I examined all of the polls taken in Utah from the past three months and modeled McMullin's support as a function of support for Trump, Clinton, Johnson, "Other," and undecideds.  The result showed a pretty clear pattern and confirmed my suspicions: McMullin's 12th Amendment Strategy wasn't going to work. He might be able to prevent Trump from winning Utah's six Electoral Votes, but the chances that Trump was going to get to 270 were already pretty slim.  And the chances he'd block Clinton from getting to 270 were even slimmer.  

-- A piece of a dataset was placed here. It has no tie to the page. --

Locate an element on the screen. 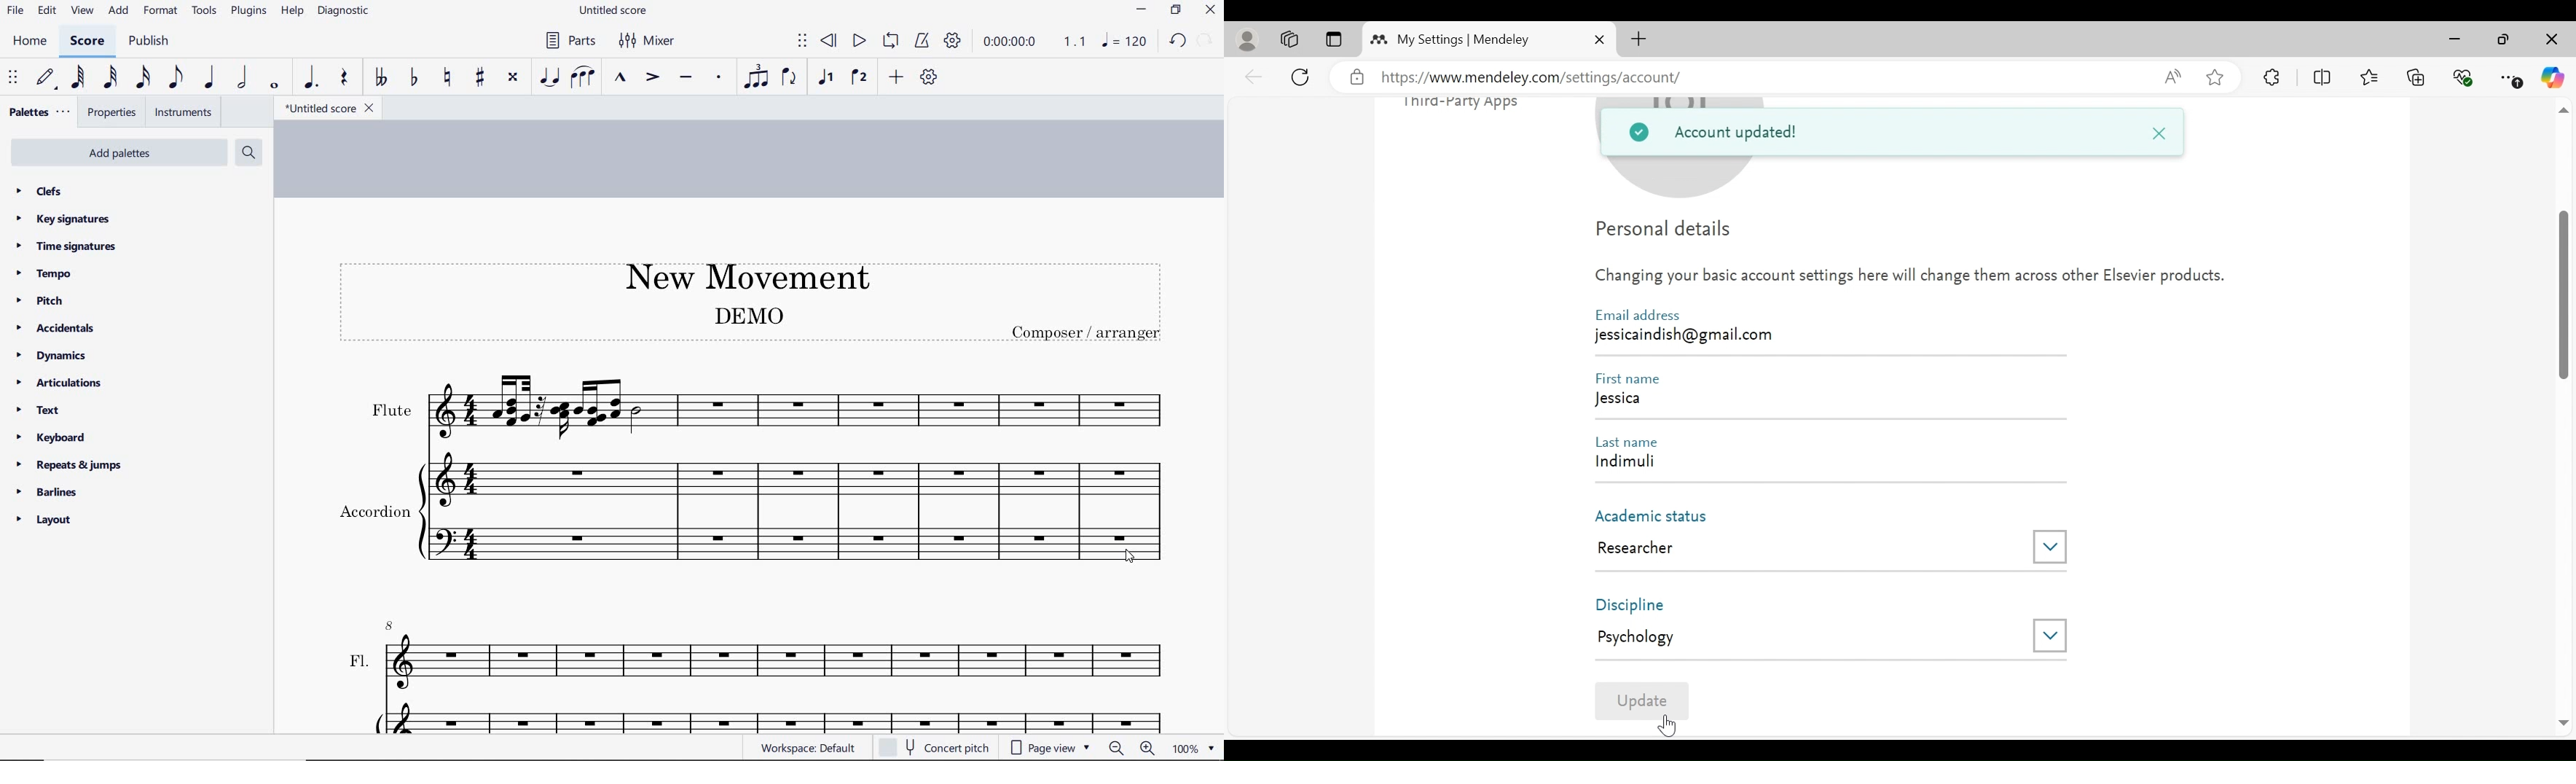  accidentals is located at coordinates (58, 327).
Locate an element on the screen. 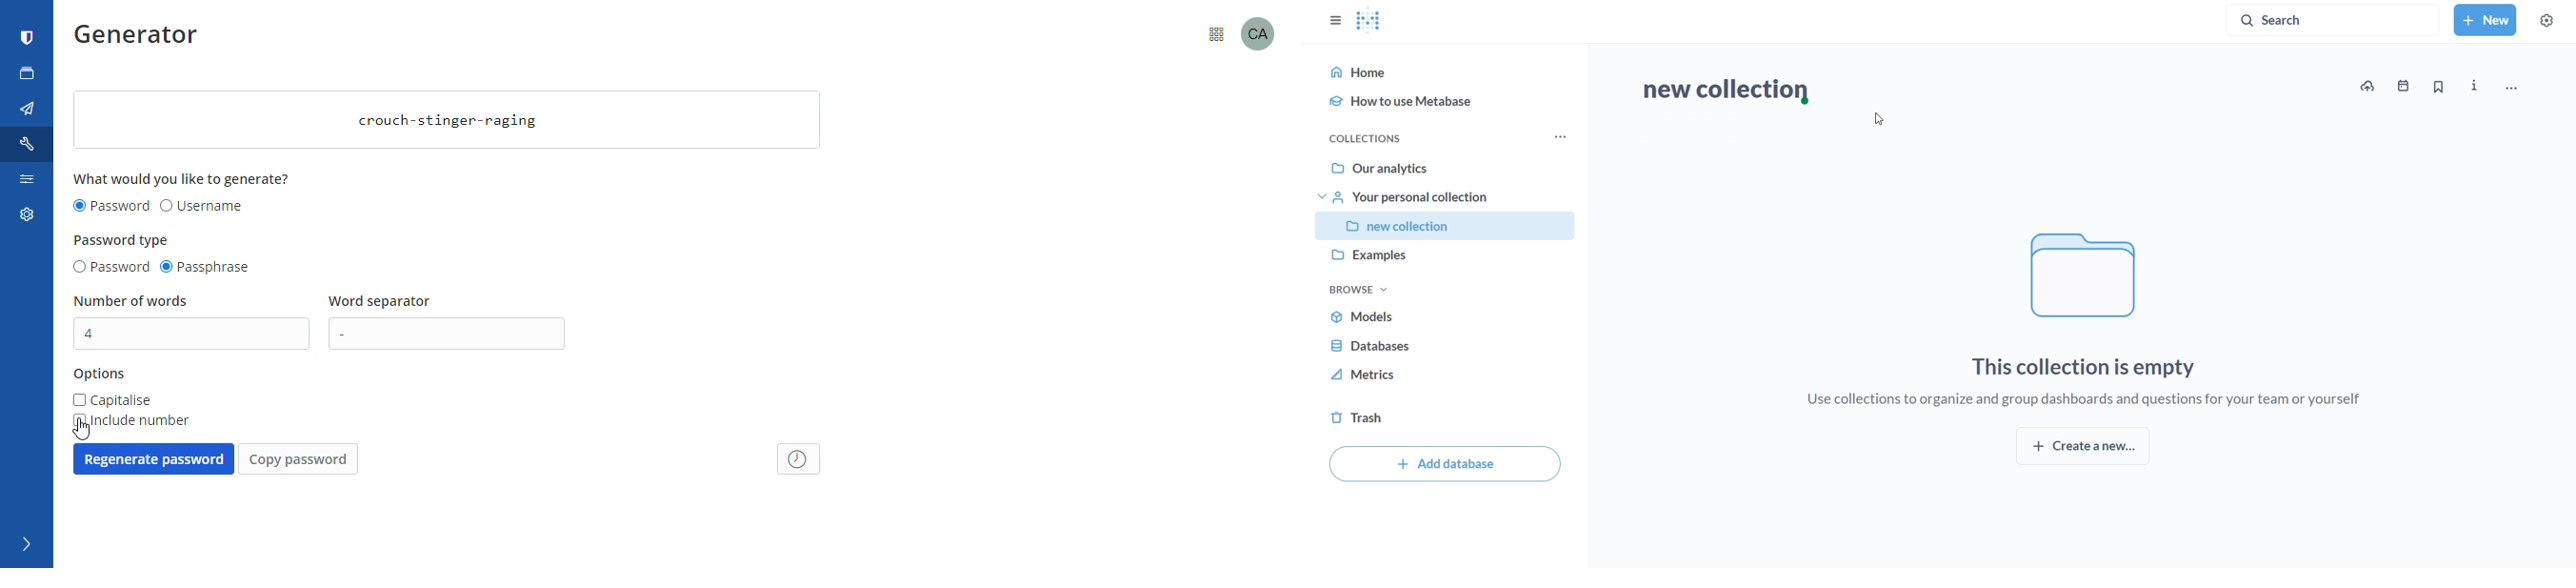 This screenshot has width=2576, height=588. send is located at coordinates (28, 110).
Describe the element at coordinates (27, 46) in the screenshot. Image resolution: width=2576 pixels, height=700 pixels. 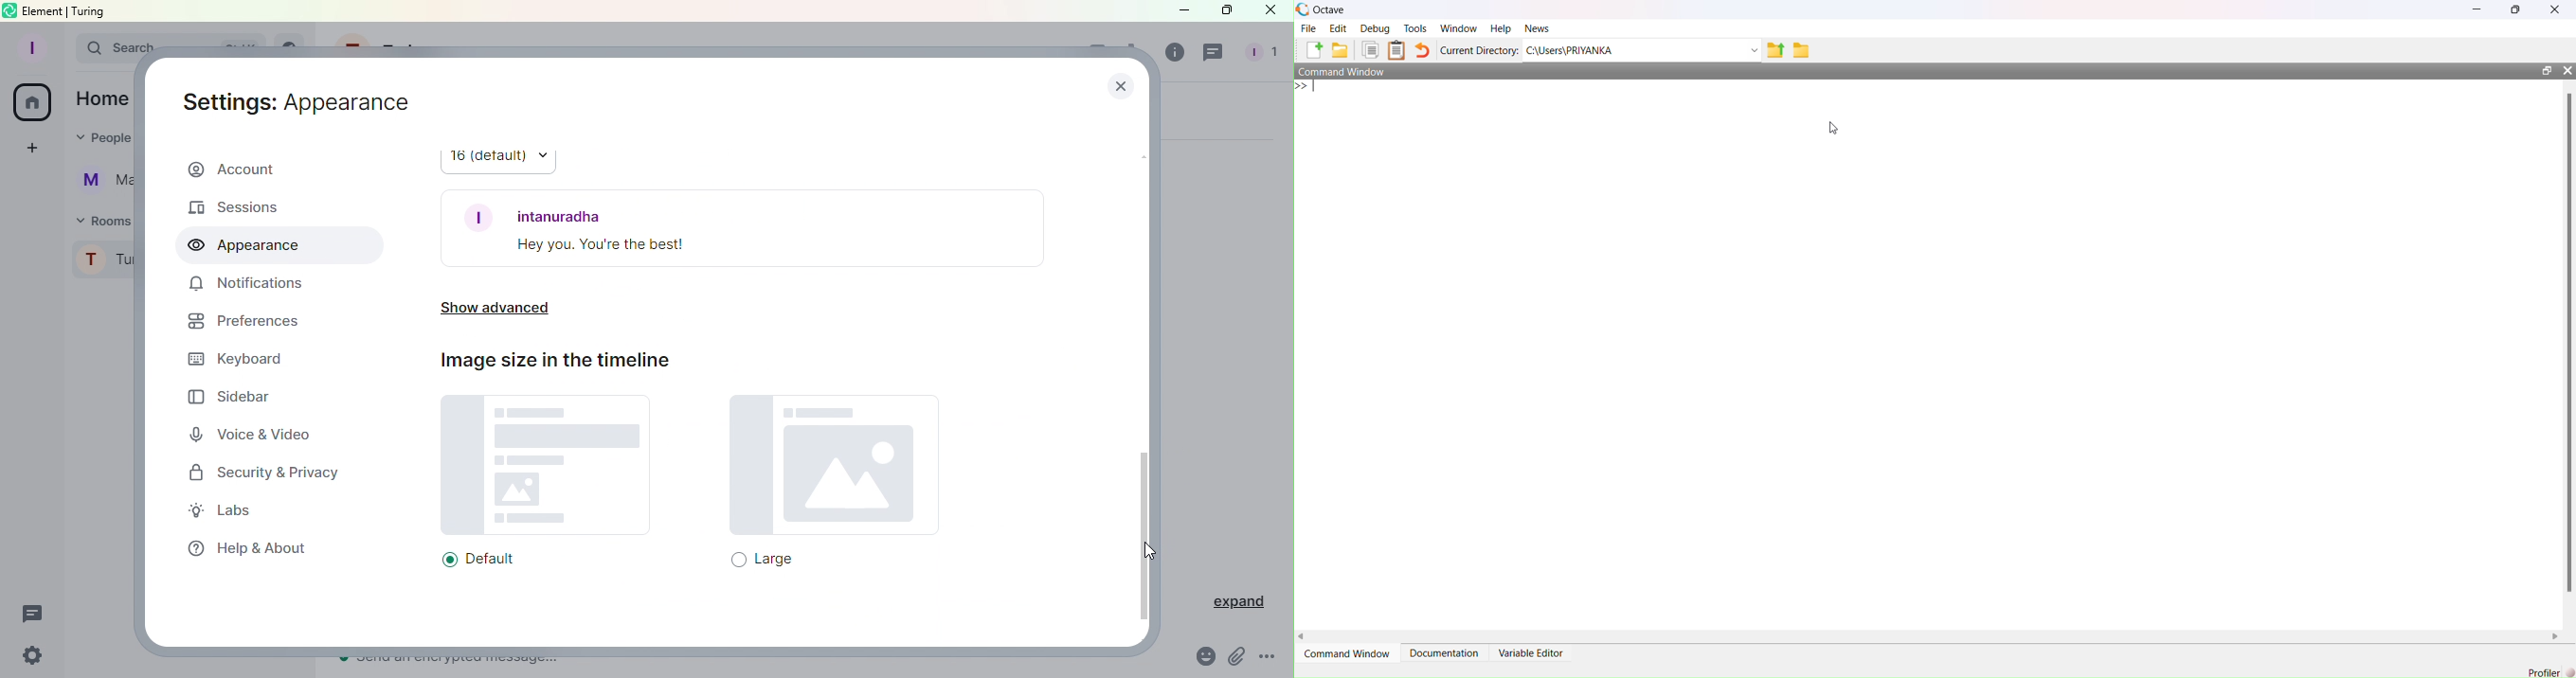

The figure below shows why.  It shows the estimates of where McMullin's support is coming from based on my analysis.  Simply put, he hurts Trump a lot more than he hurts Clinton. If anything, he's going to make it easier for Clinton to get to 270, not more difficult. 

Keeping with the dynamics of Duverger's Law, Clinton supporters have very little incentive to defect to McMullin. So the likelihood that he'll keep her from getting to 270 Electoral Votes is pretty low.  If he's pulling votes from her, he's pulling a lot more votes from Trump.  

McMullin’s rise in the polls has primarily come from three places: Those who had chosen the “Other” option in previous polls, but mostly and almost equally from both Johnson and Trump.  Both the Republican and Libertarian candidates have seen a substantial decline in support when McMullin was added to the survey. But most importantly, Hillary Clinton’s already low level of support in Utah barely moved. 

So things look pretty good for Evan McMullin in Utah, but there's very little reason to believe that his support will extend too far outside the state. It's an interesting phenomenon here in Utah, but it's not clear that he'll have much of an impact elsewhere In what limited polling that has been done in other states, McMullin is barely registering, failing to get above 1%. He's on the ballot in 11 states, six of them traditionally red: Arkansas, Idaho, Kentucky, Louisiana, South Carolina, and Utah. Of those states, South Carolina is the only one where Trump's average lead in the polls is less than 7%.

But South Carolina is a state that Trump won rather handily during the Republican primaries, so the dynamics there don't quite match those of Utah.  Of the remaining states where McMullin is on the ballot (Colorado, Iowa, Minnesota, New Mexico, and Virginia) Clinton is expected to win, with the possible exception of Iowa.  There, Trump holds a small lead in the polls, and it was a state that Trump lost narrowly to Ted Cruz.  Whether or not that will be enough to tilt the outcome there.

It still remains to be seen whether or not McMullin will win in Utah. Duverger would suggest that he won't and the forecast model that Tom Holbrook and I have developed still says it is highly likely that Trump will take Utah despite McMullin's rise. 

More than anything else, it seems pretty clear that McMullin won't be a spoiler. He's not going to deny Trump the Presidency. He's not the cause of the split in the Republican Party, he's a symptom of it, just as Trump's nomination itself is. So, in the end, as fascinating as this has been, McMullin's wild ride with Maurice Duverger may very well end up just being an interesting footnote after all.